§ **TASK TO CARRY OUT**
Beneath this task are the entries; from the line with "519x191 pixels." through the last one, transcribe every line exactly and nothing else, skipping pictures.

** Opening RECORDS PROVIDED block **

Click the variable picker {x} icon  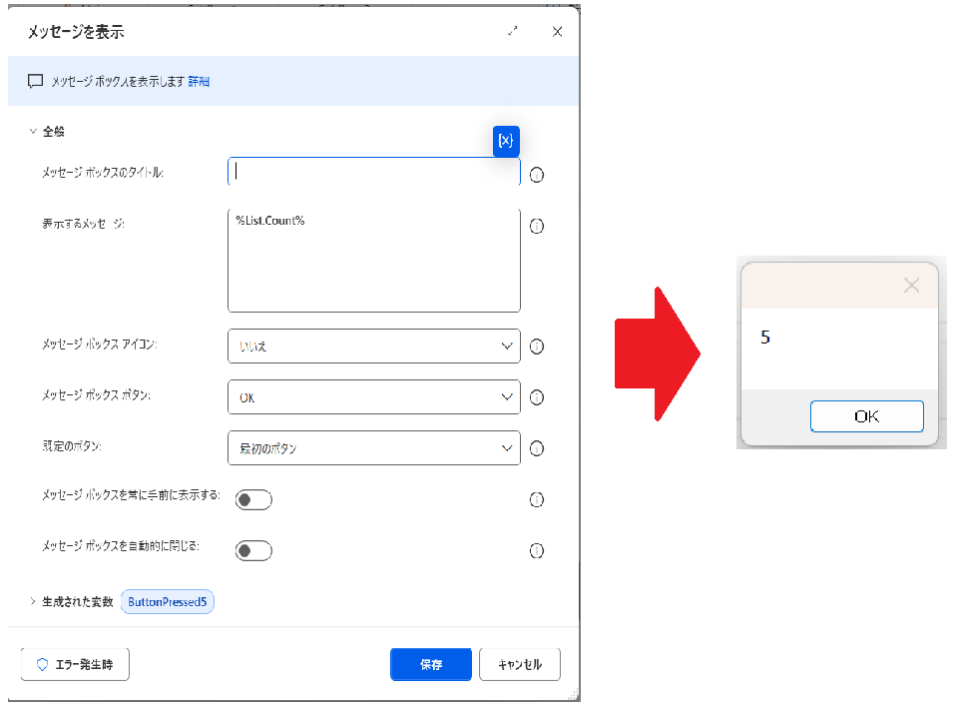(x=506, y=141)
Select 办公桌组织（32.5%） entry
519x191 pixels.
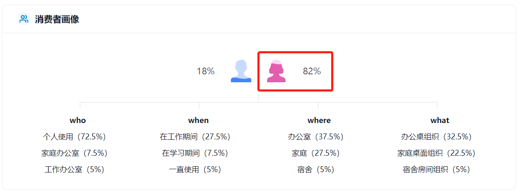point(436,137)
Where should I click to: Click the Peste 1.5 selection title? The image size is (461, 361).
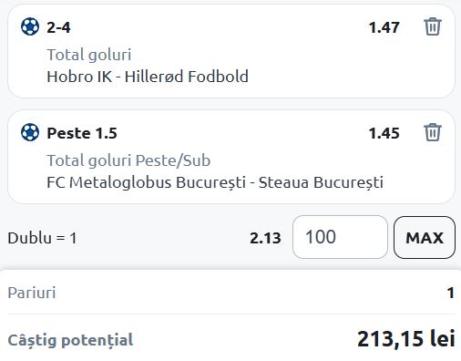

** Closing RECORDS PROVIDED block **

§ **TASK OUTPUT**
519x191 pixels.
point(436,137)
Where should I click to: Click the Peste 1.5 selection title? The image size is (461, 361).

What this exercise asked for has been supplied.